Reproduce everything from the start of the items down to the line containing "point(43,293)", including that line, without the pictures.

*RECORD LIST*
* * *

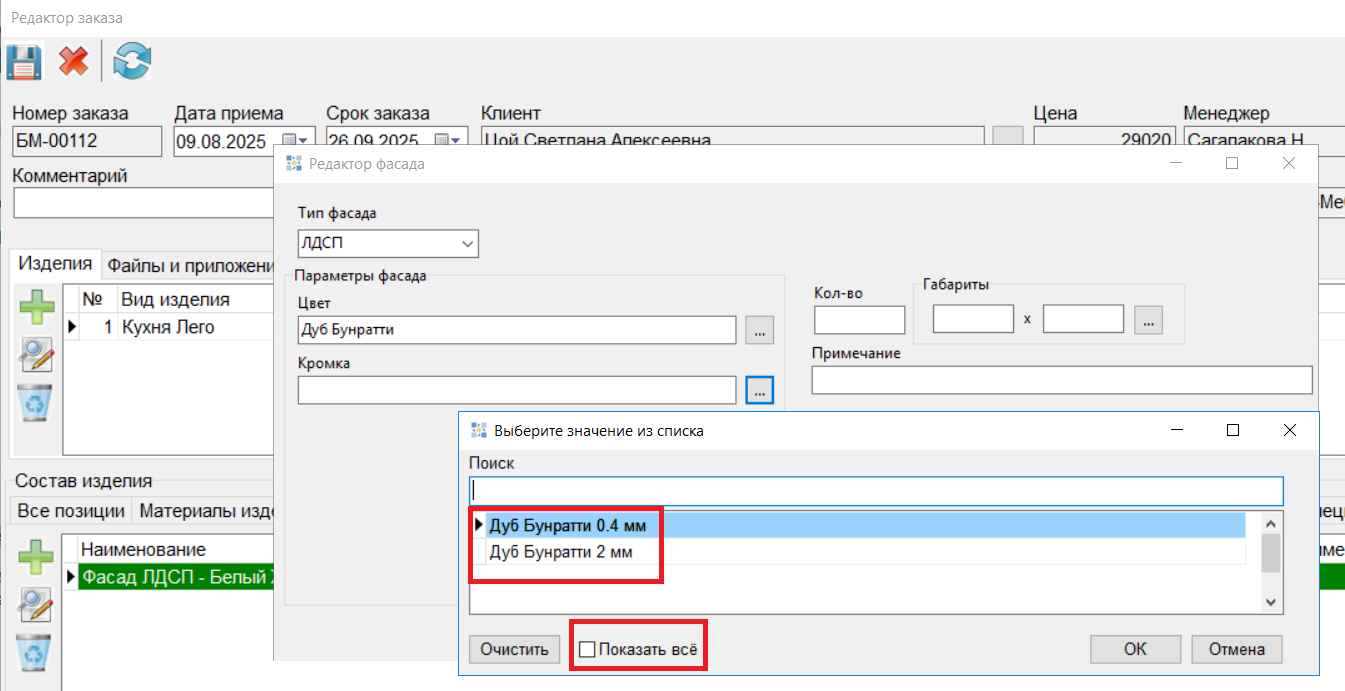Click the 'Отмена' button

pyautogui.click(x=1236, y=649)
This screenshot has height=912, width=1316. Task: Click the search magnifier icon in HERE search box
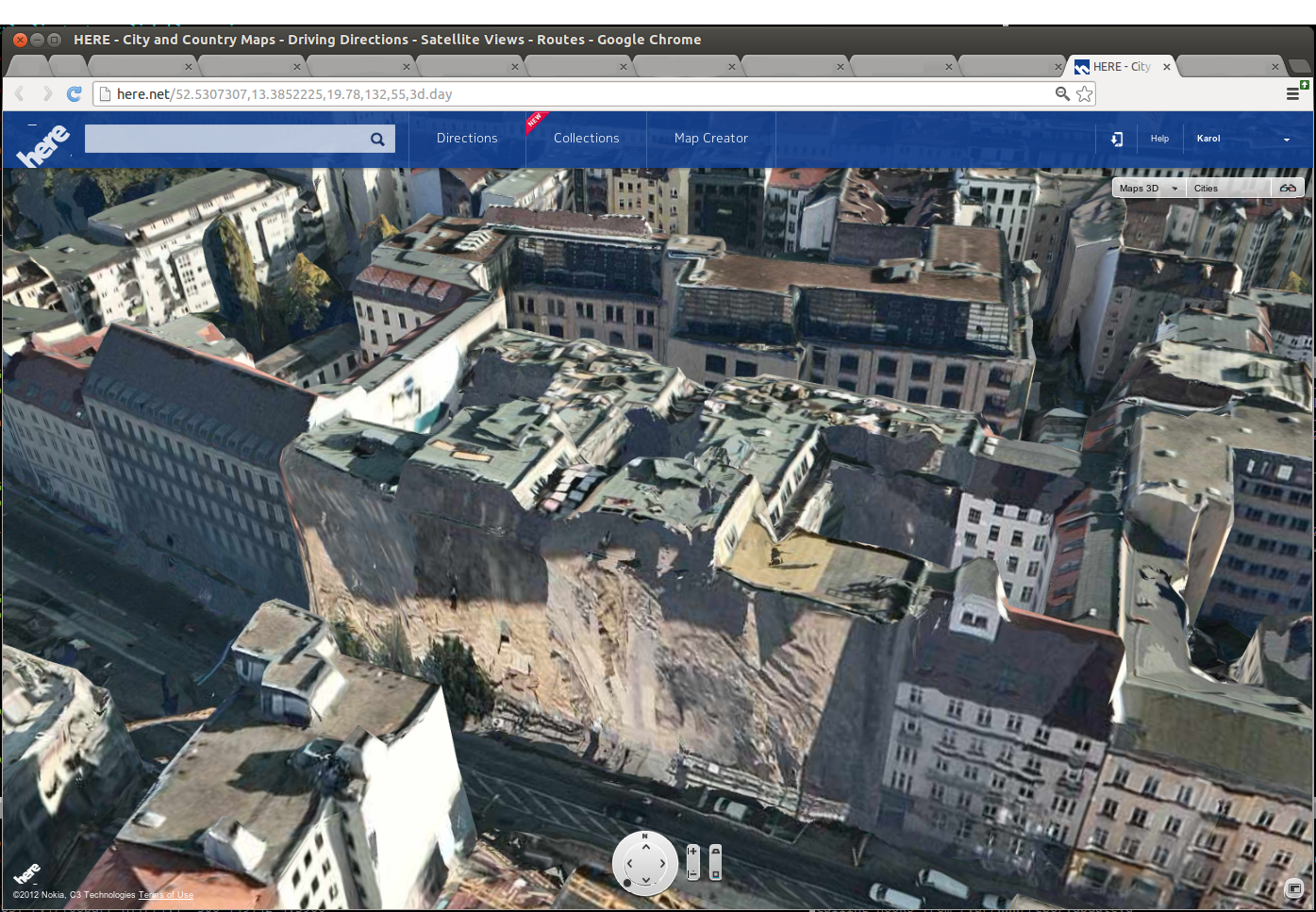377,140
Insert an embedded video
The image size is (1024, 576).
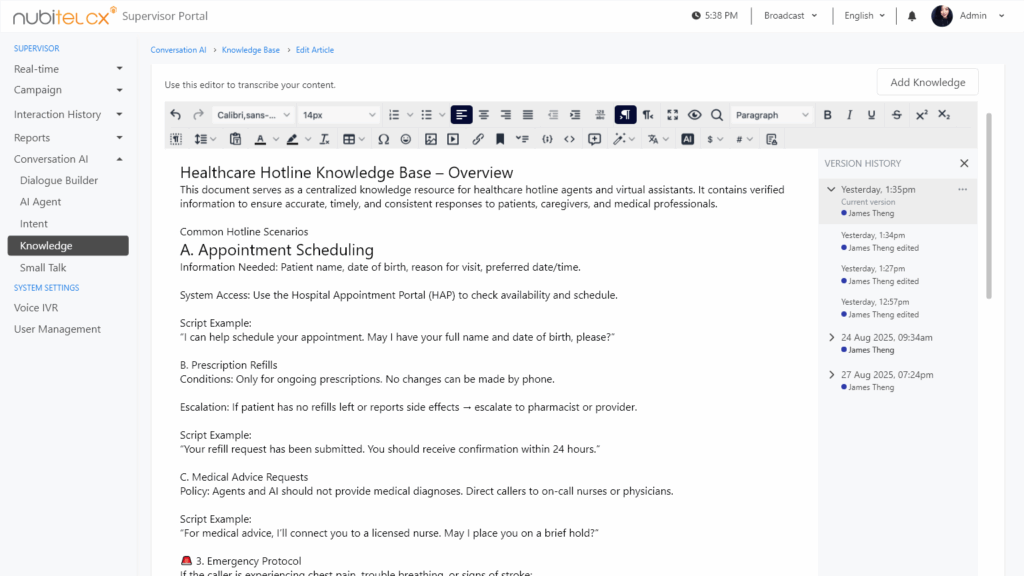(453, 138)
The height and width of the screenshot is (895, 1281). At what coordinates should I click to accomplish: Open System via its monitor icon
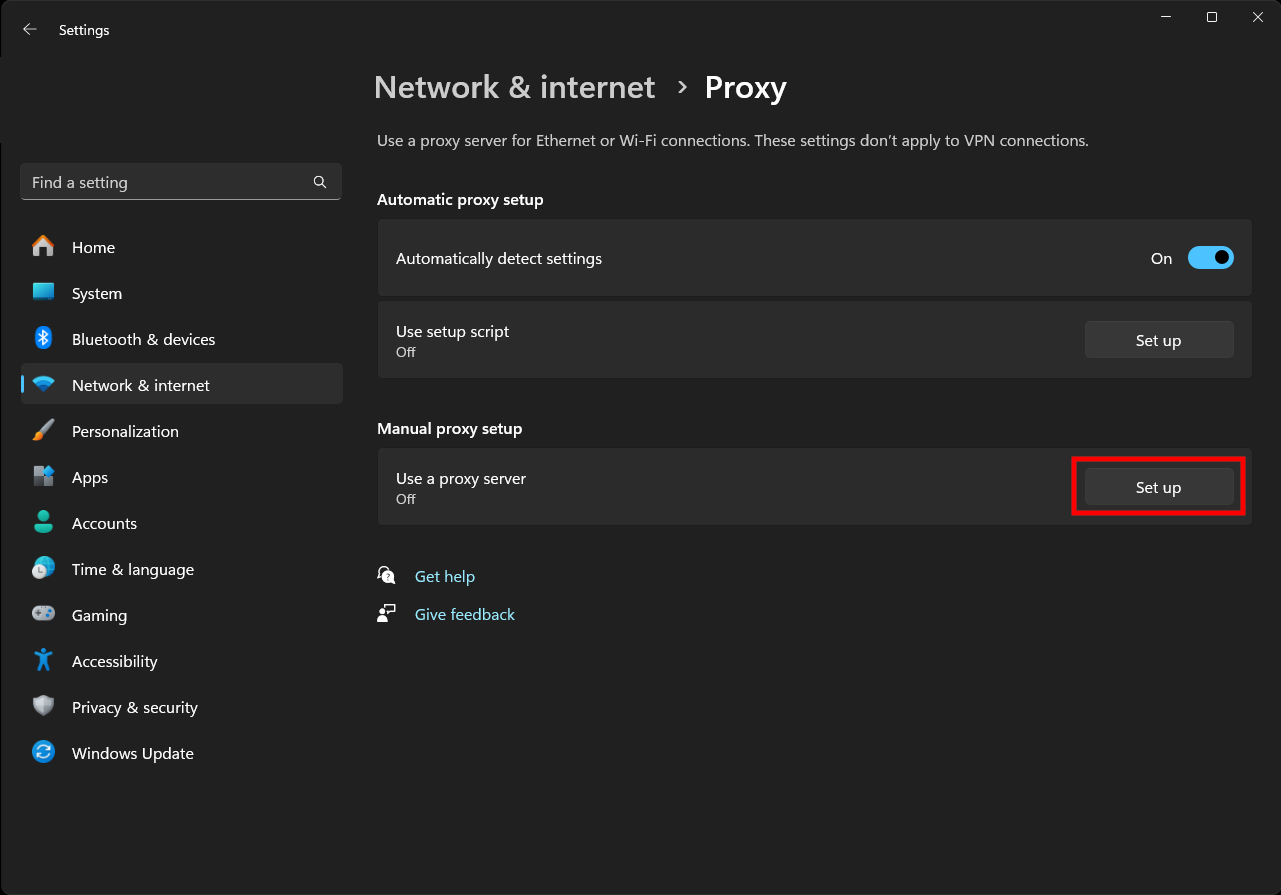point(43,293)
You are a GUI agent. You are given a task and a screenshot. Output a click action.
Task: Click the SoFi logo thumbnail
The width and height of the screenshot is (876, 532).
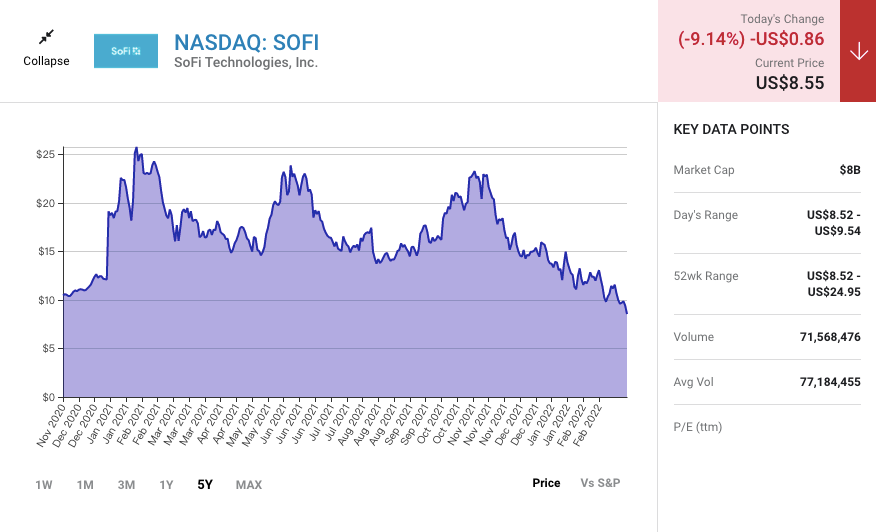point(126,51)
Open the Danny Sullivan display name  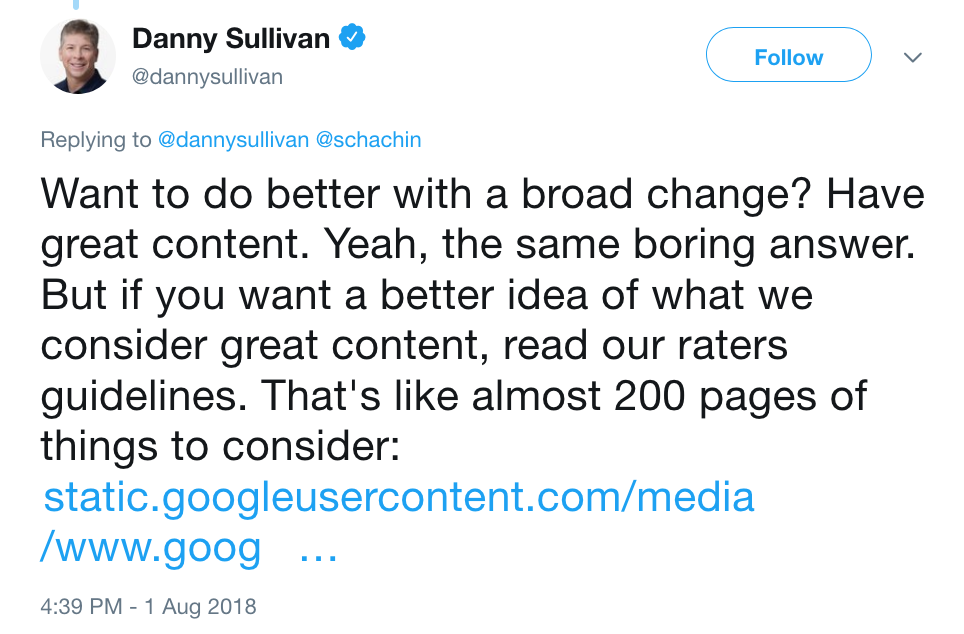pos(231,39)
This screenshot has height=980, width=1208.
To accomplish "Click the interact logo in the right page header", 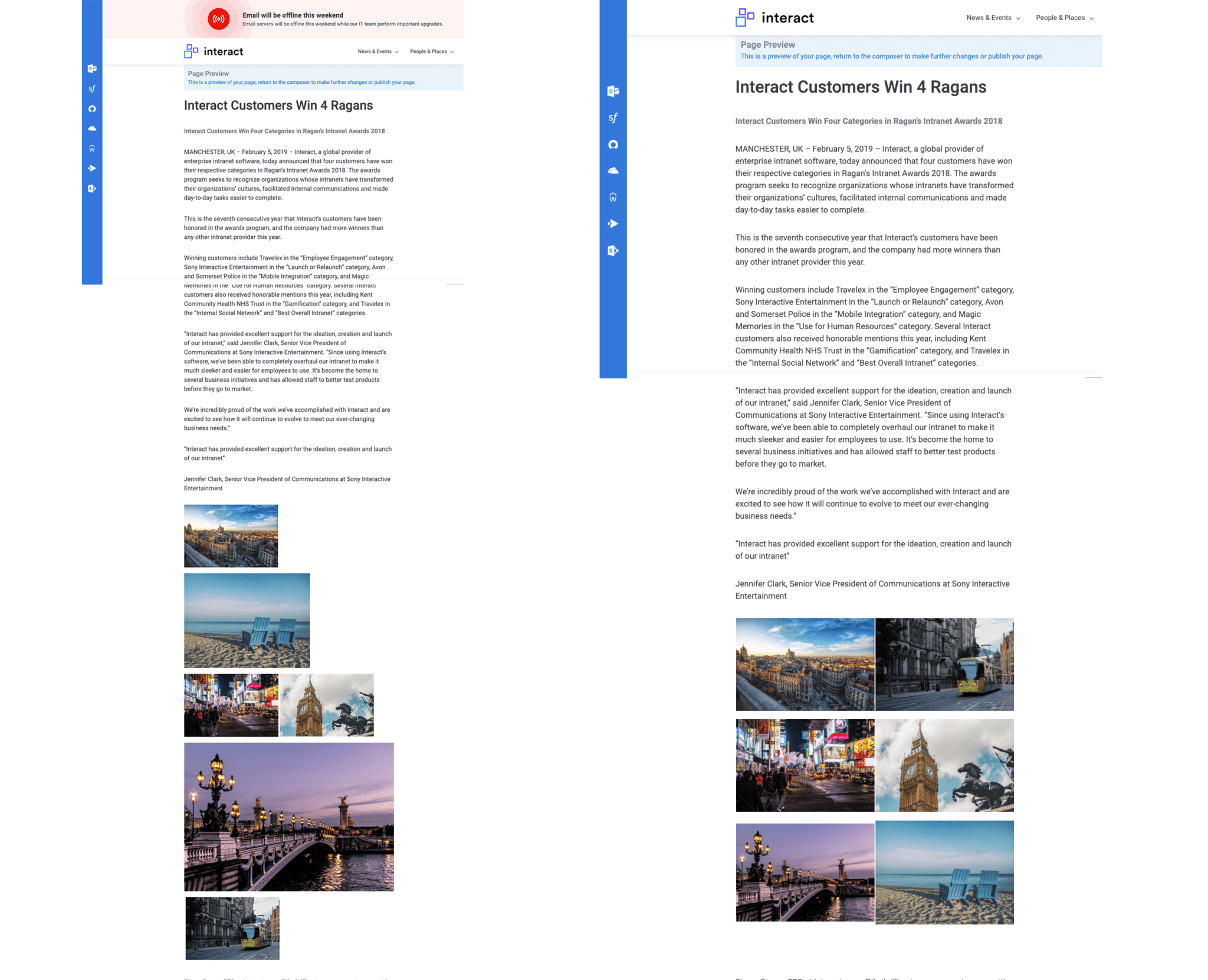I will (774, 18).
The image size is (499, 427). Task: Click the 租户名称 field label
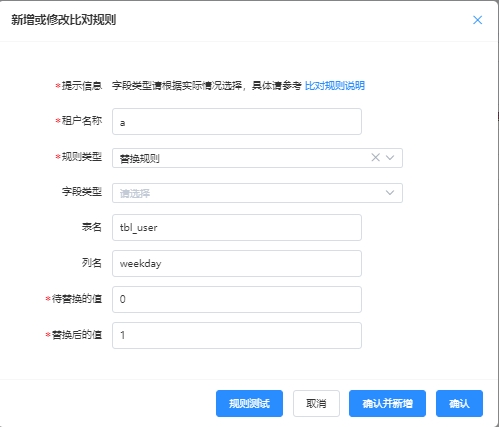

* * *

*TASK RESPONSE*
Click the 'Отмена' button

pyautogui.click(x=1236, y=649)
This screenshot has height=912, width=1316. Task: Click the search magnifier icon in HERE search box
377,140
Insert an embedded video
The image size is (1024, 576).
(453, 138)
The height and width of the screenshot is (895, 1281). At what coordinates should I click to accomplish: Open System via its monitor icon
point(43,293)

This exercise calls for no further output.